Relatos indicam que o presidente enfatizou que o desmembramento do Ministério da Justiça não se limita à aprovação de uma Proposta de Emenda à Constituição (PEC) para a recriação da pasta. É imprescindível garantir os recursos necessários para seu funcionamento eficaz.
Lula deixou claro que um novo Ministério da Segurança não deve ser apenas uma medida simbólica, afirmando que a orientação para Lima e Silva é implementar medidas legais que ajudem a otimizar recursos, inclusive para a aquisição de novos equipamentos. Uma proposta em discussão é a possibilidade de excluir parte do orçamento destinado à segurança do teto de gastos, semelhante ao que ocorreu com o Ministério da Defesa.
Em novembro, o Congresso Nacional já havia aprovado um projeto que permite que gastos do governo federal com projetos estratégicos na defesa nacional não sejam contabilizados no teto de gastos e na meta de resultado primário. O limite para esse extrateto é de R$ 5 bilhões. No governo, há discussões sobre buscar um arranjo similar para garantir recursos para a segurança pública.
A posse oficial de Lima e Silva deve ocorrer até a próxima sexta-feira (16), mas a transição já se encontra em andamento. Informações provenientes de integrantes do governo indicam que o novo ministro tem buscado informações sobre a pasta. Nesta quarta-feira (14), ele esteve no ministério para iniciar seu trabalho e se reuniu com o secretário-executivo, Manoel Carlos de Almeida Neto, além de encontrar-se com os diretores-gerais da Polícia Federal e da Polícia Rodoviária Federal.
Os encontros foram considerados de alinhamento, especialmente diante da expectativa de que ambos os diretores permaneçam em suas respectivas funções. Na agenda, também está prevista uma reunião com outros secretários da pasta, onde Lima e Silva deverá receber relatórios detalhados de cada secretaria do Ministério da Justiça.
Fontes próximas ao novo ministro afirmam que ele recebeu carta-branca de Lula para formar sua equipe, embora mudanças sejam esperadas somente em alguns cargos estratégicos, como o de secretário-executivo, sendo a ideia encontrar um formulador com visibilidade pública.
Com um histórico como procurador-geral de Justiça da Bahia de 2010 a 2014, Lima e Silva destacou a importância de uma atuação coordenada e estratégica na segurança pública. Para ele, a colaboração entre os Poderes com uma governança equilibrada é fundamental no combate à criminalidade. Além disso, ele defendeu que o Estado deve estar preparado para enfrentar crimes cibernéticos, considerando o ambiente digital uma realidade que exige ferramentas adequadas.

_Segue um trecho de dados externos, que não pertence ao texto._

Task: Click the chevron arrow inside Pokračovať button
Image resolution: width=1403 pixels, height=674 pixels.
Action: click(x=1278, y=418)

Em relação aos crimes tributários, Lima e Silva advogou pela capacitação específica e pela união de especialistas para um enfrentamento eficaz. Ele também já se manifestou sobre a atuação da polícia judiciária, afirmando que a Polícia Federal deve ter poderes de investigação, mas que sua atuação deve ser apoiada por outras instituições, como o Ministério Público, evitando a hegemonia de uma só entidade.

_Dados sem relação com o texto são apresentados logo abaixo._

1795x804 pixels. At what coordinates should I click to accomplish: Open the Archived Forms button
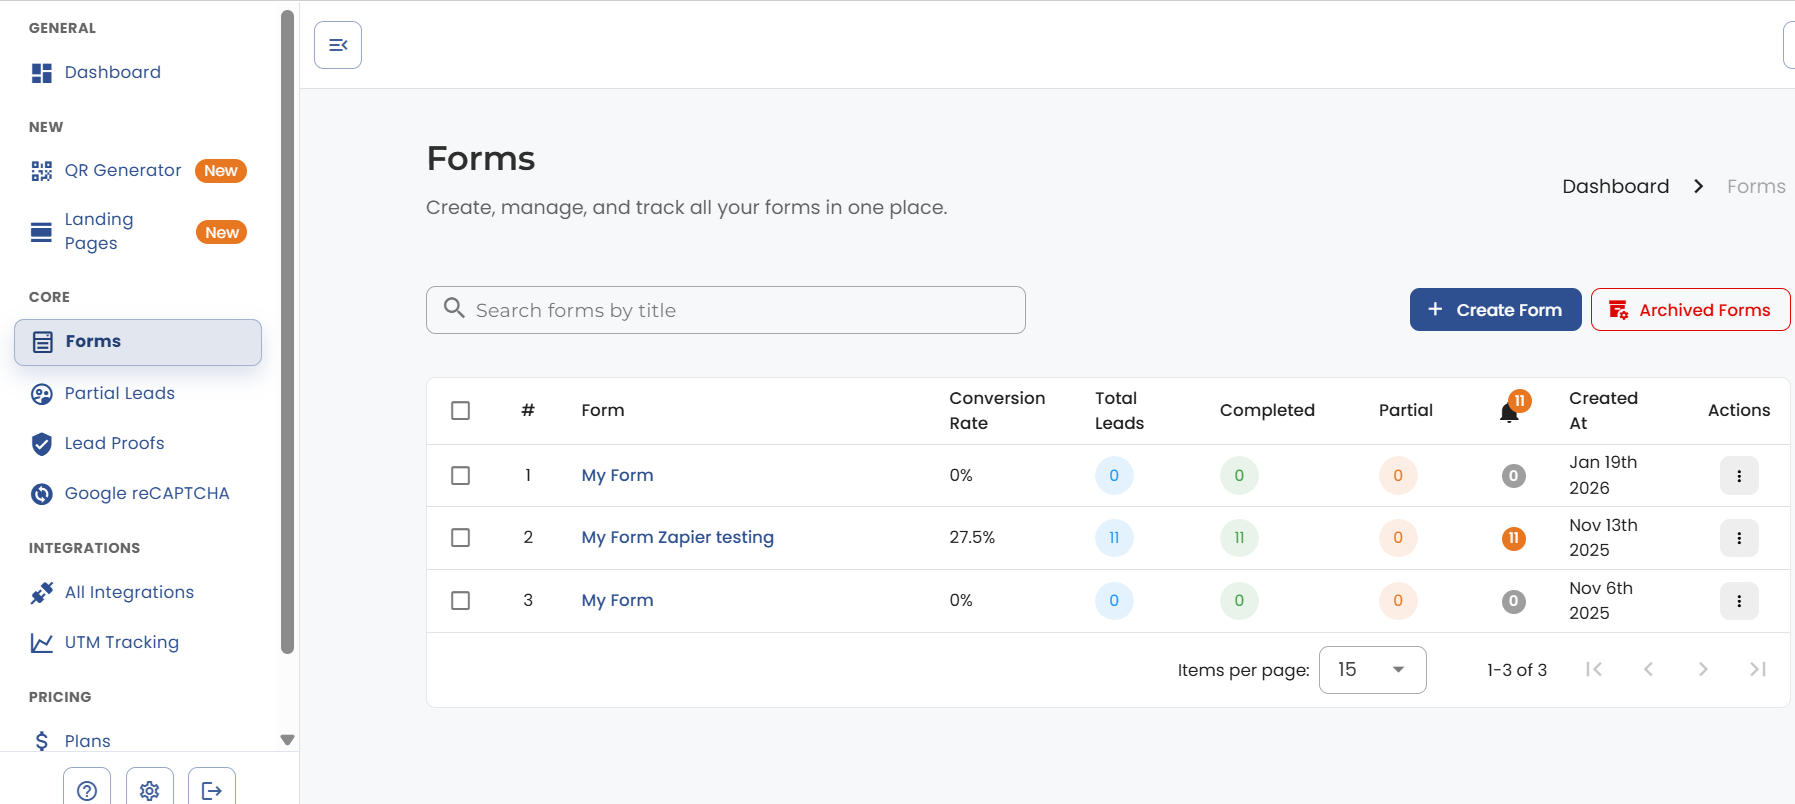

O novo ministro enfrentará desafios significativos em sua gestão, incluindo o avanço da PEC da Segurança e do PL Antifacção que tramita na Câmara dos Deputados. A segurança pública deverá continuar a ser um tema de grande destaque, especialmente com a proximidade das eleições deste ano.
Lima e Silva, que até então chefiava a área jurídica da Petrobras, já teve uma breve passagem pelo Ministério da Justiça em 2016, quando permaneceu no cargo por apenas 14 dias. Sua posse foi posteriormente anulada pelo Supremo Tribunal Federal, que decidiu que integrantes do Ministério Público não poderiam exercer funções no Poder Executivo.